Tools / Affine Cipher

Affine Cipher Tool

Encrypt or decrypt text with the affine cipher using keys a and b. If you don't know the keys, use Brute force mode to try all valid key pairs and rank candidates by English letter frequency.

8

Alphabet mapping (ciphertext plaintext)

PlainABCDEFGHIJKLMNOPQRSTUVWXYZ
PlainOJEZUPKFAVQLGBWRMHCXSNIDYT

Encryption: E(x) = (ax + b) mod 26  •  Decryption: D(x) = a'(x − b) mod 26, where a' is the modular inverse of a

How the affine cipher works

The affine cipher is a monoalphabetic substitution cipher. Each letter of the alphabet is mapped to another using the formula:

E(x) = (a * x + b) mod 26
D(x) = a_inv * (x - b) mod 26

Where x is the 0-indexed letter position (A=0, B=1, ..., Z=25), a is the multiplicative key, and b is the additive (shift) key. a_inv is the modular multiplicative inverse of a mod 26.

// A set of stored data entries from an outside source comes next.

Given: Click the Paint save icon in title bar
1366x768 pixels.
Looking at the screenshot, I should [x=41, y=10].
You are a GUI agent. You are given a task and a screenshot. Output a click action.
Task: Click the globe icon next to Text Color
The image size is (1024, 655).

The key a must be coprime to 26 (i.e., gcd(a, 26) = 1) so that every letter maps to a unique output and the cipher is invertible. The valid values of a are: 1, 3, 5, 7, 9, 11, 15, 17, 19, 21, 23, 25 (12 values). With 26 choices for b, there are 12 × 26 = 312 distinct affine keys. All of them are tried in brute force mode.

When a=1, the affine cipher reduces to a Caesar (ROT) cipher. Use the ROT / Caesar Cipher tool for that specific case, or the Frequency Analysis tool to interactively build the substitution mapping when you have a long ciphertext.

The affine cipher is vulnerable to known-plaintext attack: if you know even two plaintext-ciphertext letter pairs, you can solve the two-equation system to recover a and b directly without brute force.